**What is expected:**
Please print, word for word, every line from the one that contains "Click the Business Settings toolbar icon" through the last line of the records, and nothing else.

**Given entries:**
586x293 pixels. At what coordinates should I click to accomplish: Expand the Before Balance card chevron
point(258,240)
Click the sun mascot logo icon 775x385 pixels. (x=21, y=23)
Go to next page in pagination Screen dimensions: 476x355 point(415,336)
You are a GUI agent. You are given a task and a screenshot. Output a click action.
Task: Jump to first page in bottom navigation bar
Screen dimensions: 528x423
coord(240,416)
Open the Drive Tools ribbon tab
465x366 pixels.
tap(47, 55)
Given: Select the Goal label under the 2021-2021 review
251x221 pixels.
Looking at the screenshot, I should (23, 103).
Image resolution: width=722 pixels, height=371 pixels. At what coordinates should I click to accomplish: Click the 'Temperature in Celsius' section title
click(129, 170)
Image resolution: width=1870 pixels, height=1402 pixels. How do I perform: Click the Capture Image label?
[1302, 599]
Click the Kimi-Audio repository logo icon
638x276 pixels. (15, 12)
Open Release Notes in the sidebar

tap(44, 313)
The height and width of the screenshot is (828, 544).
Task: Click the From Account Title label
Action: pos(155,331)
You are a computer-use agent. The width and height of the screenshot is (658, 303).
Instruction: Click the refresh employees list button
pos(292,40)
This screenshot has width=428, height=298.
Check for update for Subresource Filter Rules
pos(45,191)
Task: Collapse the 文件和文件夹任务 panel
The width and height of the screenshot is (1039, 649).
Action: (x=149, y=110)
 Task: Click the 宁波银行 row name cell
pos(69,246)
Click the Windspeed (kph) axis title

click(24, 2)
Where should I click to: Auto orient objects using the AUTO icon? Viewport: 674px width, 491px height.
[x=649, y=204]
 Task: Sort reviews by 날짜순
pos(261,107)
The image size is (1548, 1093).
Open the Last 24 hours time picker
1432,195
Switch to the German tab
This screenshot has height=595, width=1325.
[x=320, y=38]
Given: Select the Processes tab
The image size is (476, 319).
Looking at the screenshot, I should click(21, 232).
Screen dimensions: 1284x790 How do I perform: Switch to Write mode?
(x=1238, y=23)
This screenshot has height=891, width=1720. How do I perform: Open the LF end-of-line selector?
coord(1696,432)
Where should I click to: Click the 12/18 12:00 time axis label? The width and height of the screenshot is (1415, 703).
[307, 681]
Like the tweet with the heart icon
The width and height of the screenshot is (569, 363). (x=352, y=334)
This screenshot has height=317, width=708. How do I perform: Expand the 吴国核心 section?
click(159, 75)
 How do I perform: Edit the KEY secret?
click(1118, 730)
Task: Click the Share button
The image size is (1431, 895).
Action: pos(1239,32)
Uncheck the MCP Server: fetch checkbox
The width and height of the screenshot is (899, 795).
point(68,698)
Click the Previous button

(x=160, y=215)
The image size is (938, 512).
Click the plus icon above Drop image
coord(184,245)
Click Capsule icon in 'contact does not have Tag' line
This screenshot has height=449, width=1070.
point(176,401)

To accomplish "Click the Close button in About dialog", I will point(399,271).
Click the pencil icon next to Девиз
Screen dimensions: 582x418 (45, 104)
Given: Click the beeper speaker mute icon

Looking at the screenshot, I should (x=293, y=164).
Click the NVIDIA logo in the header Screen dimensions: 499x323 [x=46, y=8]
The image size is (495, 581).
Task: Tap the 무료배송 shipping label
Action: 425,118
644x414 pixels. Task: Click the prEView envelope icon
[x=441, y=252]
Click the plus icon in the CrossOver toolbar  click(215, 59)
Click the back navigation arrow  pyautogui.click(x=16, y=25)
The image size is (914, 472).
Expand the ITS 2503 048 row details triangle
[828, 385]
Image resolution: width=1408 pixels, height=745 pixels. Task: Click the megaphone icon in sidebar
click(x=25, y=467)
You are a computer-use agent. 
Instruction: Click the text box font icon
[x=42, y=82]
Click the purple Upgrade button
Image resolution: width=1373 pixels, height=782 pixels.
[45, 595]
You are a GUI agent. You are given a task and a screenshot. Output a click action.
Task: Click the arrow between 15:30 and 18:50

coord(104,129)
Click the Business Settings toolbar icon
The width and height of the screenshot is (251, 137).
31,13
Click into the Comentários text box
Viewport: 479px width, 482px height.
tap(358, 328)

**Solution to the problem:**
Click the Business Settings toolbar icon
The width and height of the screenshot is (251, 137).
31,13
Click into the Comentários text box
Viewport: 479px width, 482px height.
tap(358, 328)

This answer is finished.